In this issue of Blood, Boivin and colleagues (page 4143) demonstrate that 4 circadian clock genes (HPER1, HPER2, HPER3, and HDEC1) oscillate in a circadian manner in human peripheral blood mononuclear cells (PBMCs). The experiment was performed in a clinical sleep lab with minimal external stimuli, which allowed the detection of endogenous circadian oscillations. PBMCs were purified and mRNA expression levels were analyzed by quantitative reverse transcriptase–polymerase chain reaction (RT-PCR). All 4 genes studied showed oscillations similar to that of melatonin, a well-characterized circadian marker.

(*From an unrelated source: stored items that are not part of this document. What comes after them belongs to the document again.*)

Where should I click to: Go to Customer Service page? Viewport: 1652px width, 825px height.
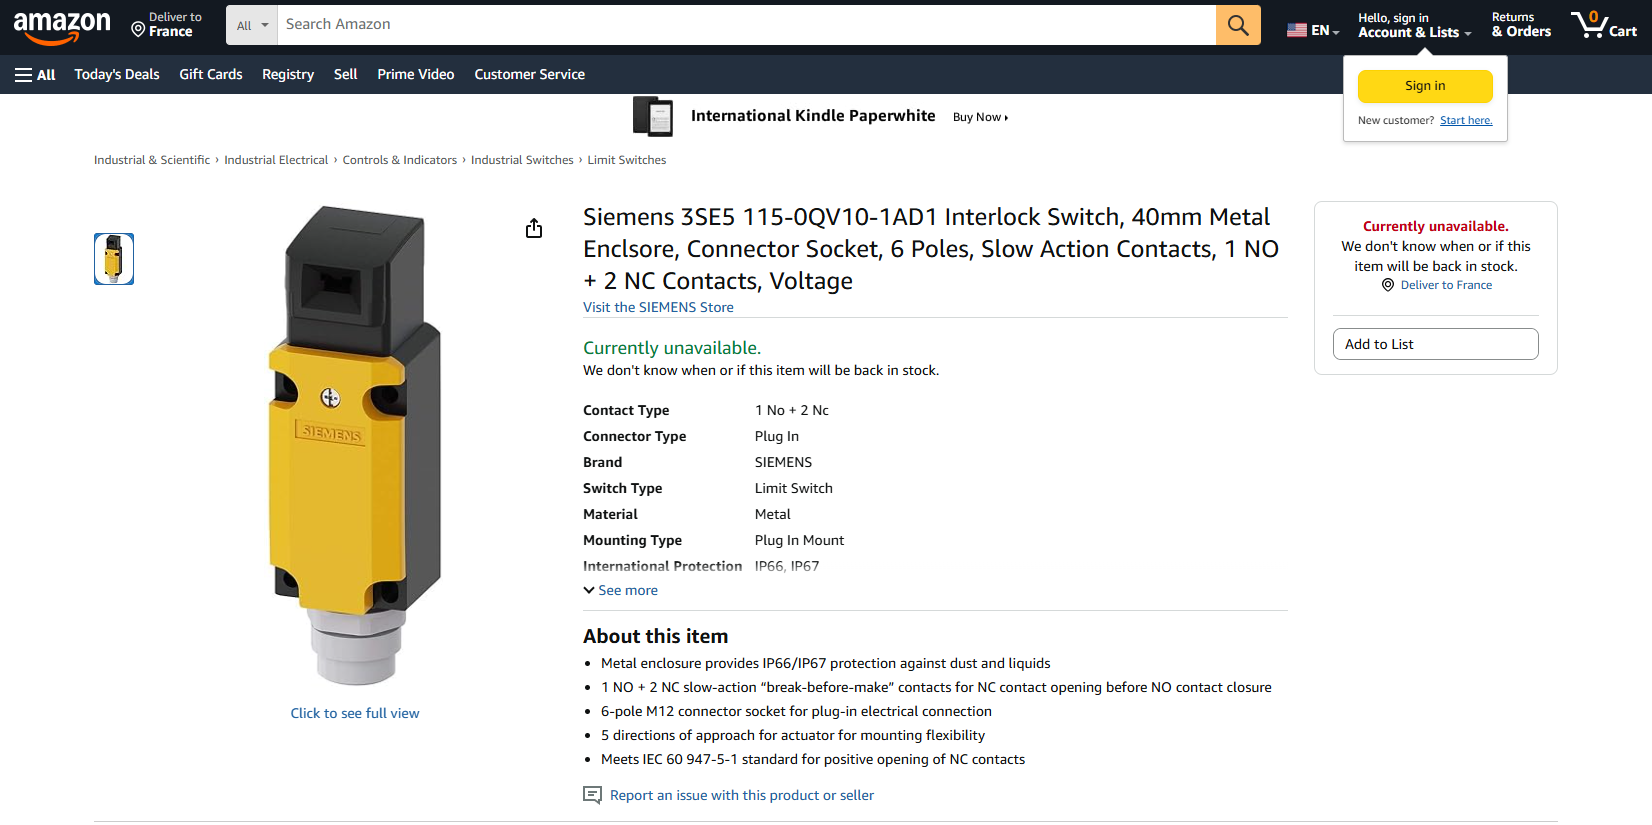[x=529, y=75]
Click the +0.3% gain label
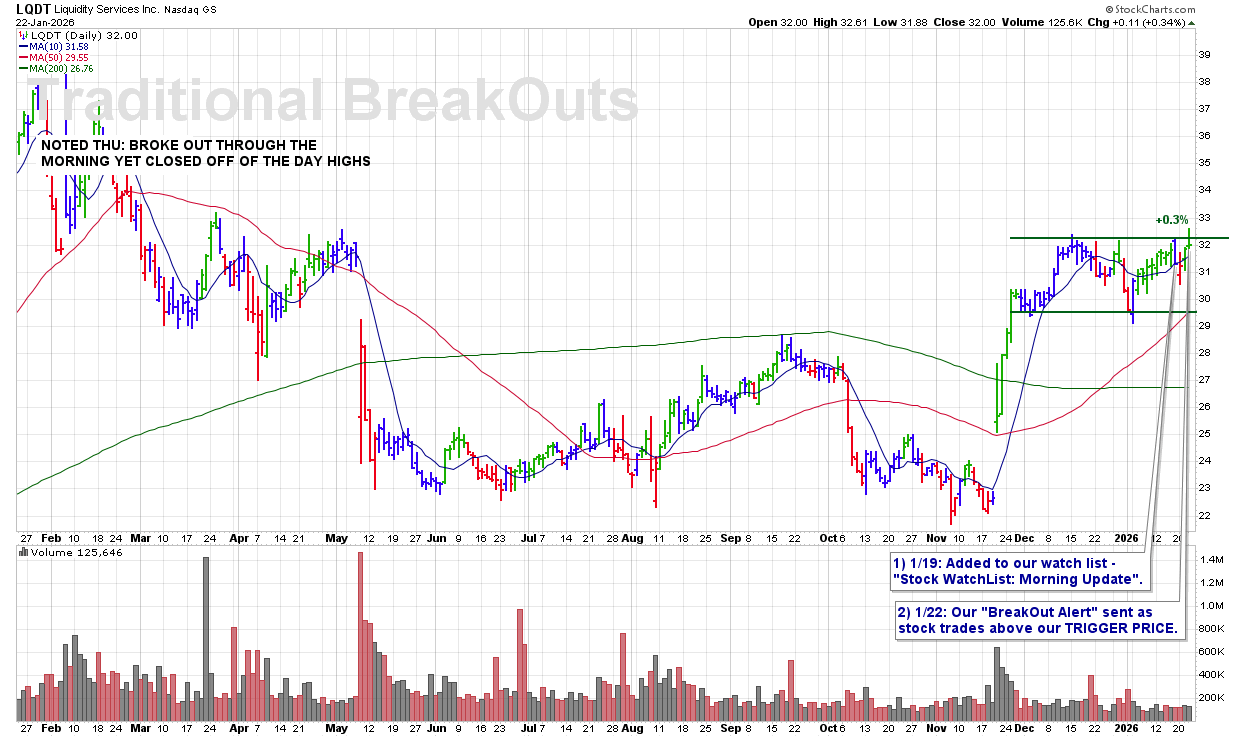This screenshot has width=1240, height=737. [1170, 220]
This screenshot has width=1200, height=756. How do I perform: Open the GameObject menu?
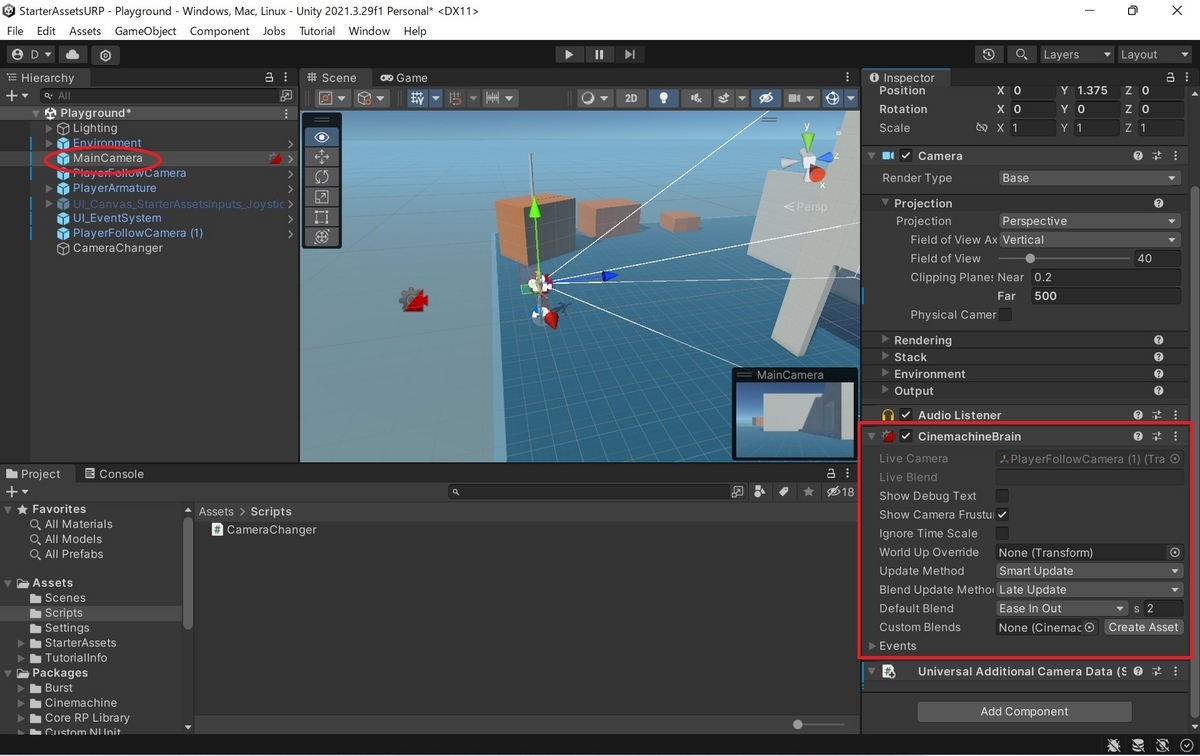[145, 31]
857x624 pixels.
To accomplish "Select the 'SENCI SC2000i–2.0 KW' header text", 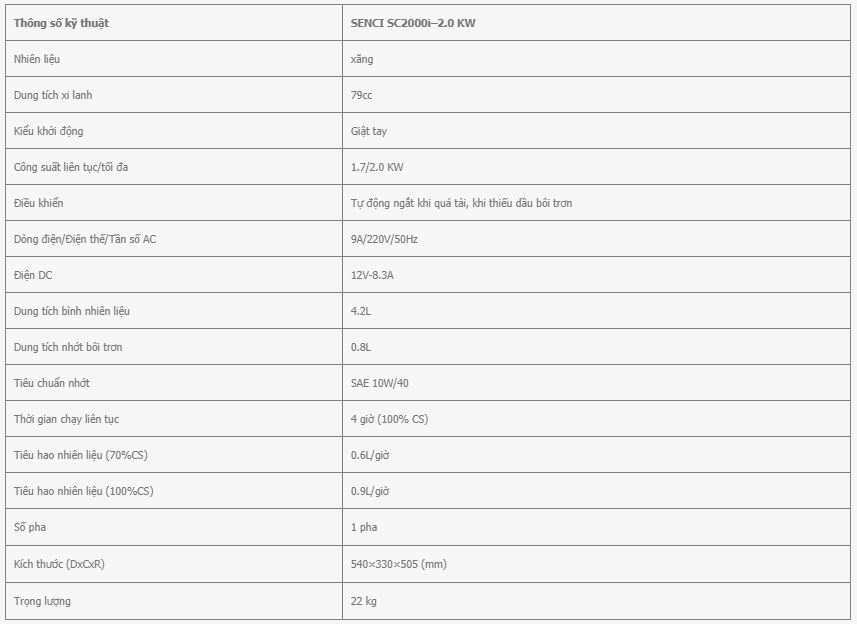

This study demonstrates that circadian clock genes cycle in PBMCs, an easily accessible source of mRNA. It now seems feasible that the impact of various drugs, medical conditions, and physiologic states on the expression of circadian clock genes can readily be studied in the sleep lab. Perhaps most intriguingly, this study provides further impetus for evaluating a possible connection between the circadian clock and the cell-cycle clock. In this context, it is important to note that mice with disruptions of the key circadian clock gene Per2 develop malignant lymphoma and defects in DNA-damage response, suggesting the possibility that it may function as a tumor suppressor gene.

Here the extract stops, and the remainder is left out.